§ Assignment: Among the lines below, count those with the word "agent". Answer with the number only.

§ Supplied records:
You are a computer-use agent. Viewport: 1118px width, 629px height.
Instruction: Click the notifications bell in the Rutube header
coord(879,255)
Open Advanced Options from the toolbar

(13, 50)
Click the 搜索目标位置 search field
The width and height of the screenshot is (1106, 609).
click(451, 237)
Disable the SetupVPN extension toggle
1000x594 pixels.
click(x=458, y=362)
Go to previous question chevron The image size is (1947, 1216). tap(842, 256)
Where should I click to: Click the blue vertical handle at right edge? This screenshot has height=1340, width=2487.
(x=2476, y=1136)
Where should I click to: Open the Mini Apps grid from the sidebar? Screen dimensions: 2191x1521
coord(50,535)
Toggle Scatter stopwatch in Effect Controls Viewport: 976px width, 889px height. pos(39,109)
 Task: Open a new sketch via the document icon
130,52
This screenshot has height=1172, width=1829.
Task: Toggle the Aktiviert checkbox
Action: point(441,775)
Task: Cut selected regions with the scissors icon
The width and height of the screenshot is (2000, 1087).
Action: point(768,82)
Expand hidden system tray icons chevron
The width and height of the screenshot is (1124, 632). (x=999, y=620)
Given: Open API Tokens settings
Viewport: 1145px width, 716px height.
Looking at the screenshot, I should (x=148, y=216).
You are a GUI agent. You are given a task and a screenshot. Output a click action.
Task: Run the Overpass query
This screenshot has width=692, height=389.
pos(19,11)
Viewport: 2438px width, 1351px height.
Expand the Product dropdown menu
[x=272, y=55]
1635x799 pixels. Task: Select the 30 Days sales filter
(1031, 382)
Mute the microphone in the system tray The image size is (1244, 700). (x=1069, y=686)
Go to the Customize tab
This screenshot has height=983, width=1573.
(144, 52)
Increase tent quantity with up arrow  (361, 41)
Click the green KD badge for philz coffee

§ Result: 2